Where Myoepithelial Cells Are Found and How They Are Structured
Within the breast, myoepithelial cells are located in a thin layer positioned between the luminal epithelial cells and the basement membrane of the ducts and lobules. This strategic placement allows them to interact with both the milk-producing cells and the surrounding connective tissue. They form a continuous layer along the ducts and a more basket-like, discontinuous network around the terminal duct lobular units, which are the milk-producing units.

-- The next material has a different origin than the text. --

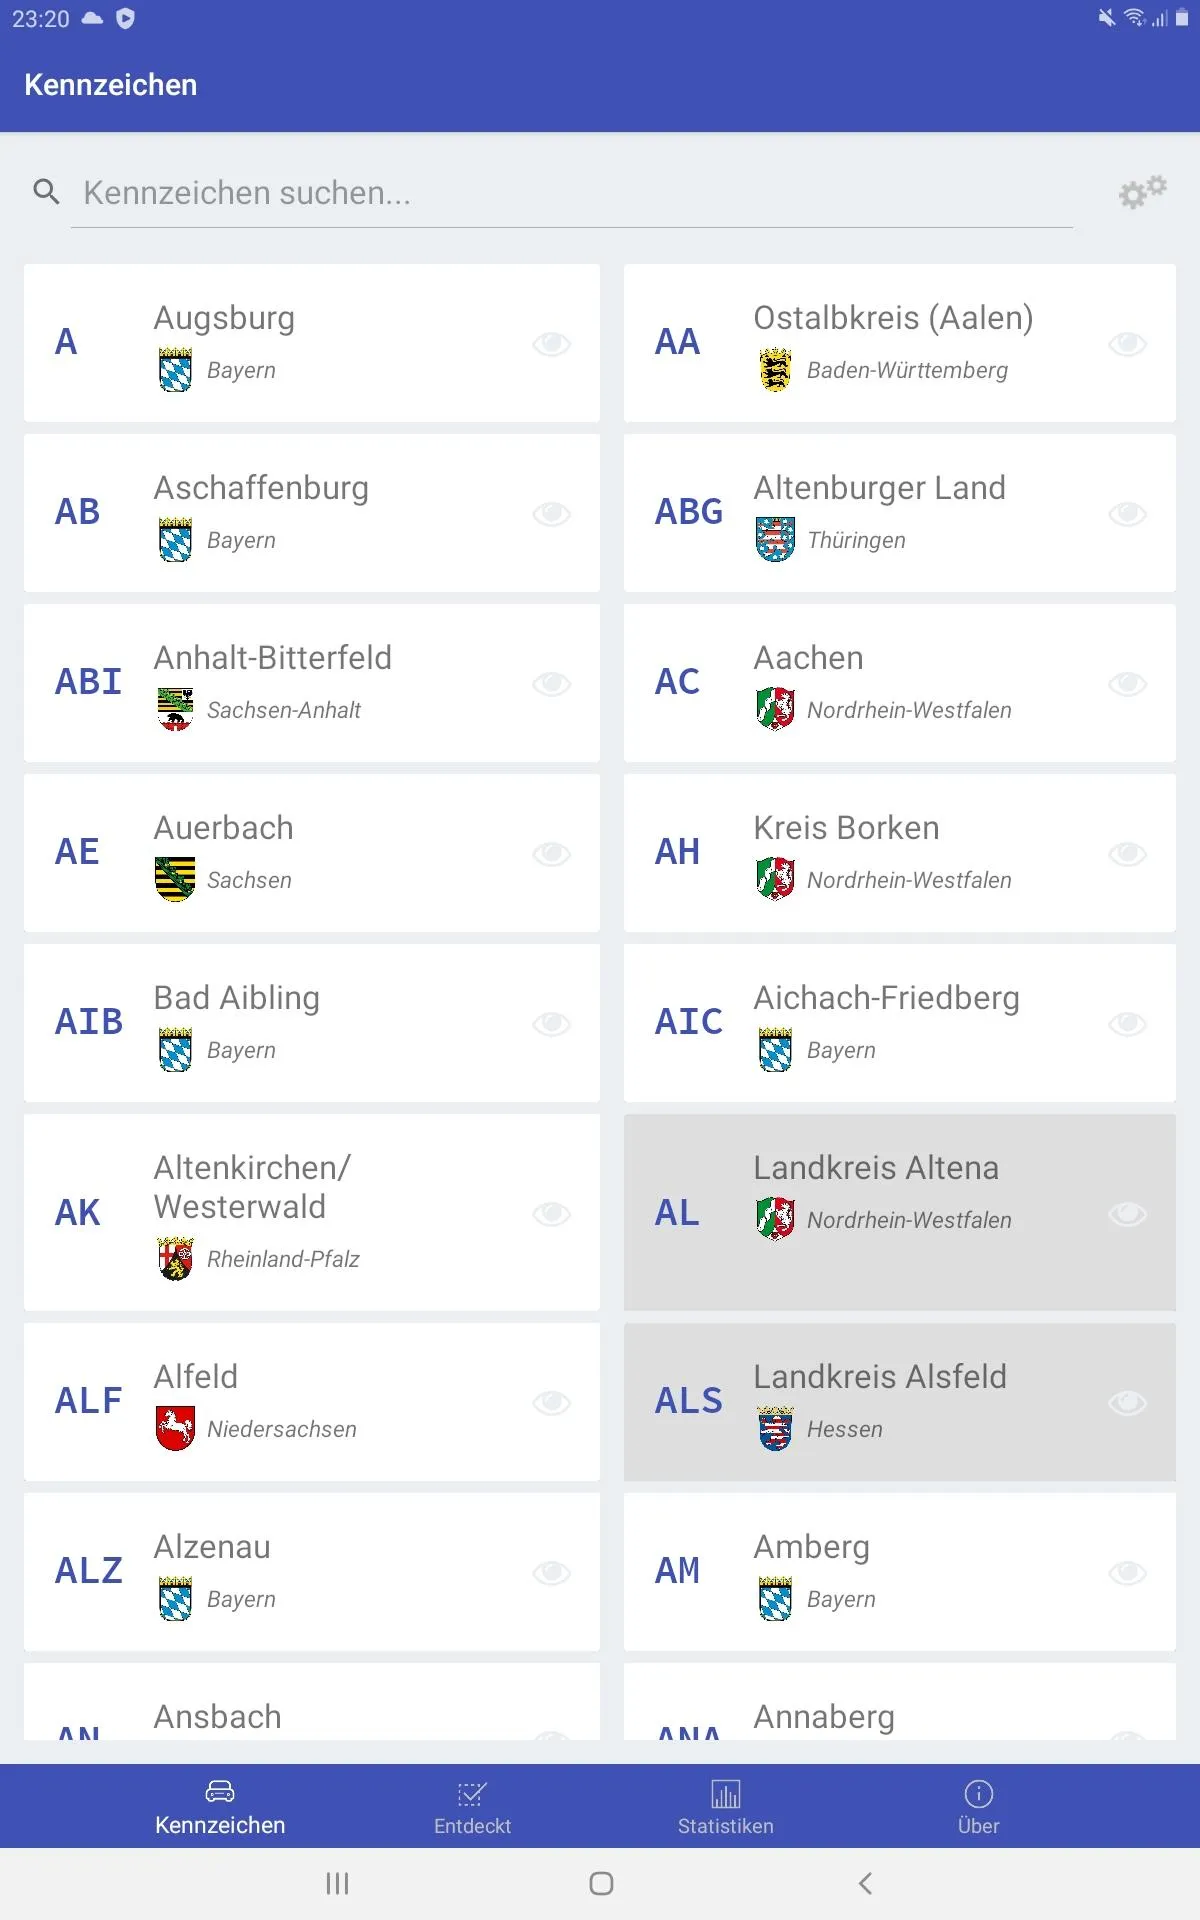The height and width of the screenshot is (1920, 1200).
Task: Click Thüringen crest under Altenburger Land
Action: [x=775, y=540]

Myoepithelial cells exhibit a morphology often described as spindle-shaped in ducts and stellate (star-shaped) in lobules, with multiple processes radiating from their cell bodies. A defining characteristic is the presence of contractile proteins within their cytoplasm, specifically alpha-smooth muscle actin (αSMA) and myosin. These proteins enable myoepithelial cells to contract and contribute to glandular function. They also express epithelial keratins and form desmosomal attachments with adjacent luminal and other myoepithelial cells, highlighting their dual nature.
Essential Functions in Breast Health
The contractile ability of myoepithelial cells is evident during lactation, where they play a role in milk ejection. In response to signals like the hormone oxytocin, these cells contract around the mammary ducts and alveoli, squeezing milk into the larger ducts and towards the nipple. This mechanical action supports breastfeeding.

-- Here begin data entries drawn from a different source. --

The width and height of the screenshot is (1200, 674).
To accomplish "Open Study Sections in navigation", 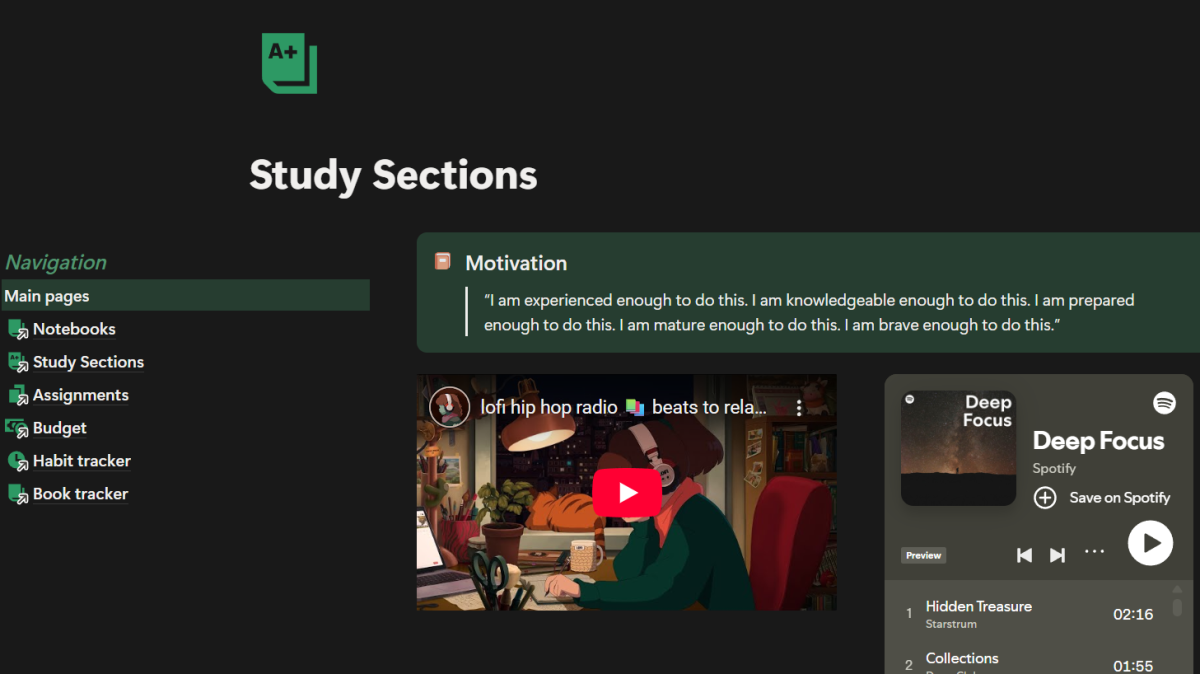I will 88,362.
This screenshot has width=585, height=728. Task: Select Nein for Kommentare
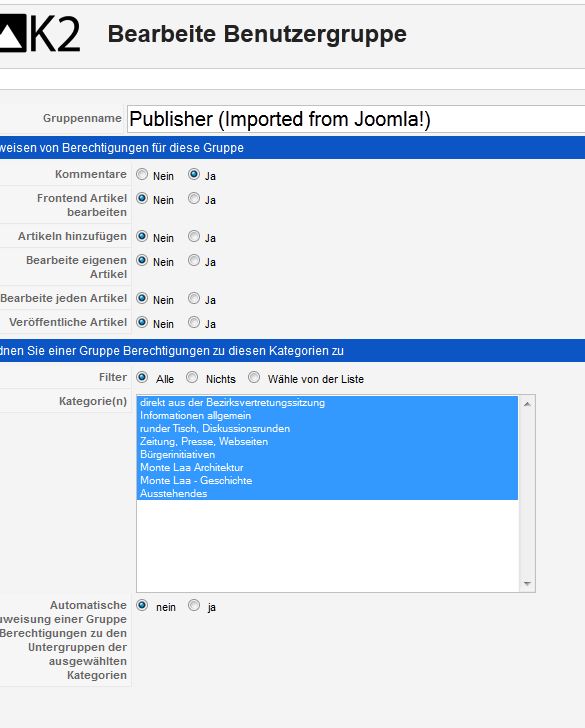click(142, 175)
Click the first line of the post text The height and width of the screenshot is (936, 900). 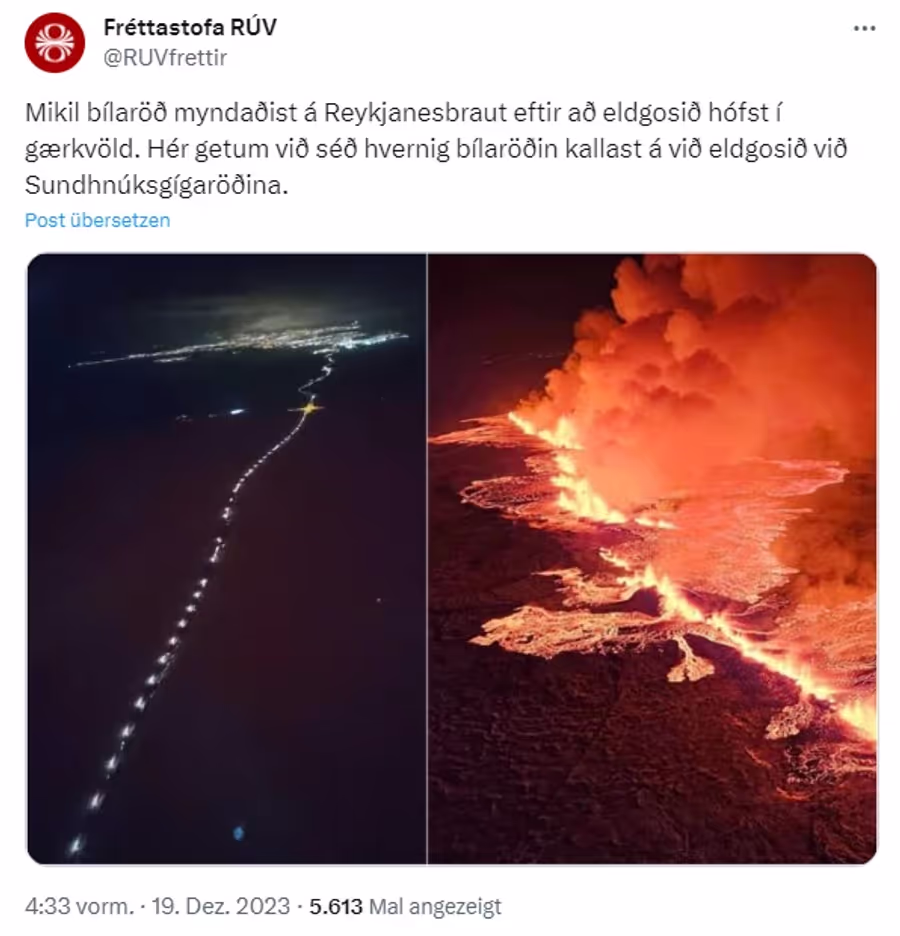tap(403, 112)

Myoepithelial cells also form a protective barrier within the breast tissue, separating the luminal epithelial cells from the surrounding stroma. This barrier maintains the structural integrity of the breast and prevents abnormal cell spread. They contribute to the composition of the basement membrane, producing elements such as fibronectin, laminin, and collagen IV, which reinforce this layer.
Beyond their contractile and barrier roles, myoepithelial cells engage in signaling and regulation with other cells in the breast. They communicate with luminal cells and the surrounding stromal cells, influencing processes such as cell growth, differentiation, and tissue architecture. This communication occurs through the secretion of various factors and maintains mammary gland organization and function.
Myoepithelial Cells and Breast Disease
The integrity of the myoepithelial cell layer is a diagnostic indicator for pathologists evaluating breast tissue. The presence of an intact myoepithelial layer suggests a benign lesion, while its absence or disruption is a hallmark of invasive cancers. This distinction helps clinicians differentiate between benign and malignant growths.
Myoepithelial cells also act as a barrier against the invasion of cancerous cells in early-stage malignancies. In conditions like ductal carcinoma in situ (DCIS), where abnormal cells are confined within the ducts, the myoepithelial layer remains intact, preventing their spread into surrounding breast tissue. This containment underscores their role in tumor suppression in early disease stages.
However, alterations in myoepithelial cells can indicate disease progression. Myoepithelial cells surrounding DCIS lesions exhibit changes in their differentiation markers, preceding the transition to invasive disease. The disruption of this layer can lead to the release of factors that promote tumor cell proliferation and invasiveness, highlighting their role in disease progression.